“Used
to drive a truck,” says Bill. “Thirty-five years on the road. But driving a bus
beats that any day. Sure, I sometimes encounter problems — all the aggression
comes from boredom and eating high energy junk food, that’s what I think. How
do I cope? I just listen to people, hear them out.
“Of
course, you can’t solve all the problems all the time. One day this guy on the
bus tells me he wants to get out, right in the middle of nowhere. He was
getting aggressive, too, screaming at me. Just as soon as I got to a town, I
pulled into the driveway of a fire station, opened the door, and told him I
could let him out now. But suddenly, this guy, he just doesn’t want to leave
anymore. So I talked to him calmly, told him to step out for a minute, that I
had to move the bus a little further along in case a fire truck needed to leave
the station. And, as soon as he got out, I slammed the door shut and drove off.
“A
few weeks later, I heard one of the other drivers had the same experience —
possibly it was the same man. Suddenly, as they were rolling full speed down
the highway, the guy started screaming that he wanted to get out. Then he
somehow managed to force the door open and jump. He hit the metal marker and
was cut right in two. After that, the driver quit. He was an ex Vietnam
veteran. Perhaps that experience brought back nightmares.
“What
I really like about driving a bus is all the free time. I’m on the road one day,
get the next day free. My wife does crafts, so she’s a busy woman. On my free
days we go shopping, do housework together. It’s the ideal life. My daughter
and son live near by. She keeps chickens; my son keeps a snake. One day, at my
son’s house, I opened the fridge and a frozen rat fell out. The snake had
killed two but could only eat one, so my son saved the extra one for later. I
like animals too. I had a horse but it was shot by poachers in the night. It
would have cost too much to have the body towed away, so I just dug a big hole
and buried it in place. Broke my heart because I loved that animal. Still breaks
my heart every time I pass that spot in the field.”
“Why
not plant a tree right there,” I say. “That way the horse becomes a living being.”
“Never
thought of that. I like that idea. Yeah, that’s what I’ll do.”
***
On
the next bus, a huge woman eating a hamburger and a pile of fries squeezes into
the seat beside mine and pushes me against the window.
“I
just got married,” she says, but her tone is dreary, quite resigned. Perhaps
she is merely grateful to have found a mate. “I’m edjucated, have a real big
vacabalary. I’m real differnt too. At that job in Wallmart I had, they din use my
potential.”
She begins a conversation with an even larger woman one
seat up who is on her way to Ohio, to start a new life. “My boyfriend broke off
our relationship after four years, broke off on New Years Eve. Then what
happens? I get drunk and total out my car, no water in the raduator.”
Soon
best buddies, they brag about weight they’ve lost.

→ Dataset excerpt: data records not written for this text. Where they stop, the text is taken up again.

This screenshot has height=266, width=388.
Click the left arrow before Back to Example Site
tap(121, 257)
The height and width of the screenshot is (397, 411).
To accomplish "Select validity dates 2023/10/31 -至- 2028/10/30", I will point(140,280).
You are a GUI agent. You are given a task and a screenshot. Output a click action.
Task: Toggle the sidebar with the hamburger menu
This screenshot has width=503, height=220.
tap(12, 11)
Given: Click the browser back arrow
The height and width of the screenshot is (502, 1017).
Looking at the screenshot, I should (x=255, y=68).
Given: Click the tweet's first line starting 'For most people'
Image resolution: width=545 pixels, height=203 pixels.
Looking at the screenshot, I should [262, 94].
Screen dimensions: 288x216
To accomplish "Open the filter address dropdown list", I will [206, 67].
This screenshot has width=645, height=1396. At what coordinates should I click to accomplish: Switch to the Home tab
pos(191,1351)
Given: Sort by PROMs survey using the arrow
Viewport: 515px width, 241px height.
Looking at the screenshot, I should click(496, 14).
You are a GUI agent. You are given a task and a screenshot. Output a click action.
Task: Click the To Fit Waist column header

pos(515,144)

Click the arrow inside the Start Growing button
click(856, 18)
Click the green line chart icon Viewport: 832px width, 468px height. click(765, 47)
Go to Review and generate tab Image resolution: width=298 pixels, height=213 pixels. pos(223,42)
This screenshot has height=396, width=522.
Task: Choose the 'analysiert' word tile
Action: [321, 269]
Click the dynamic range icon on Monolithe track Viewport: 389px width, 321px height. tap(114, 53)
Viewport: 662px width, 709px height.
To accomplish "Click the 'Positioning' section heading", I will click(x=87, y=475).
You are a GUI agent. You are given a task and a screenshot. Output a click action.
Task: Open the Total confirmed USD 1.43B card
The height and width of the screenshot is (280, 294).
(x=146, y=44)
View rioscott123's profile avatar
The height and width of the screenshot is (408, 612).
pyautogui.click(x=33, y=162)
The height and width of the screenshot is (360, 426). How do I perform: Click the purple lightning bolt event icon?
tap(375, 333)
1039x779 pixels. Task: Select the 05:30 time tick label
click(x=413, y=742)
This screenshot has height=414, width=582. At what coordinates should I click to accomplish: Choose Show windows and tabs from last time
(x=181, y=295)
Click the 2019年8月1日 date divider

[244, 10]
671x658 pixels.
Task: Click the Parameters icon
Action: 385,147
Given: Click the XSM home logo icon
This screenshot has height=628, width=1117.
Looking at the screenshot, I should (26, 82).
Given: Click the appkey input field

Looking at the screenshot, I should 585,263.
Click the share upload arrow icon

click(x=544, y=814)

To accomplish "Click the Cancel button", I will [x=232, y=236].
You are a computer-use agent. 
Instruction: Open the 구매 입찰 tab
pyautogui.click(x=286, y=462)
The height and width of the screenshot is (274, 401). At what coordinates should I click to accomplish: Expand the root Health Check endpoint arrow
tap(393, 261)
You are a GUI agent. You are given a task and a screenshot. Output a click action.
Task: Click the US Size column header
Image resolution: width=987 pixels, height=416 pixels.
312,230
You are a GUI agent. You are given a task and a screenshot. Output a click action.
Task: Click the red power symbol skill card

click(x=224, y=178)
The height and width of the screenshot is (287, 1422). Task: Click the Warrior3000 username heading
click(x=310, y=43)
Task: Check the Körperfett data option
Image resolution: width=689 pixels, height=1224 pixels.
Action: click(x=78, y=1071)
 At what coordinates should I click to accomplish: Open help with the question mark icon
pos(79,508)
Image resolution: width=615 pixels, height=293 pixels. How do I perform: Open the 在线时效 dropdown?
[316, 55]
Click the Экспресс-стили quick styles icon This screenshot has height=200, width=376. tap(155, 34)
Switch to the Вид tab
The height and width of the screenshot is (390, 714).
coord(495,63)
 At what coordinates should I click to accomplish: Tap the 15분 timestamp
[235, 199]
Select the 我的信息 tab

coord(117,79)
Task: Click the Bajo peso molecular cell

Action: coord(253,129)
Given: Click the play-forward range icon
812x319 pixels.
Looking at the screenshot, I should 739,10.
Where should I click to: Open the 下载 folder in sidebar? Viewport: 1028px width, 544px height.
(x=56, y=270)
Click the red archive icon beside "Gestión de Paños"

The lady in front has lost
one hundred pounds; the one beside me claims to have lost 200. Is this
possible? What size could these woman have been?
“I
used to be real skinny but I had this accident? Was laid up for three years.
That’s what put the weight on. Jus’ sittin’ aroun.”
When
the bus makes a stop, both stock up on hamburgers, more fries, and a neat pile of packaged
cakes.
***
Waves
of people fill the streets of Savannah — some kind of festival is taking place
— and there’s not a hotel room to be had for love or money. An overhead
television entertains us with slaughter, missiles, bombs, aggressive killer
types, much foul language, terrified screams, and considerable sadism: bravo
for freedom of expression in the arts and entertainment. I jump back on the
bus.
One
o’clock in the morning by the time we reach the next city. No hotels in this
part of town, and there are strange characters wandering through the night
streets: not quite the right time for a stroll.
“You
wanna hotel? Take a taxi out to the strip,” says the sulky woman in the office.
“How
far is that?”
“Gotta
take a taxi,” says the man standing behind her. He is obviously a taxi driver.
“How
much will it cost to get out there?”
“It’s
on the meter.”
“Of
course, it will be on the meter, but approximately how much will it be?”
“It’s
on the meter.”
We
continue the fascinating dialogue until I give up.
I
am searching for a phone book when Don, the last bus driver, approaches. “I was
thinking. You could share my hotel room. Two beds, no sex, no obligation. Out
at Howard Johnson’s. They might charge you for the extra person, but maybe not.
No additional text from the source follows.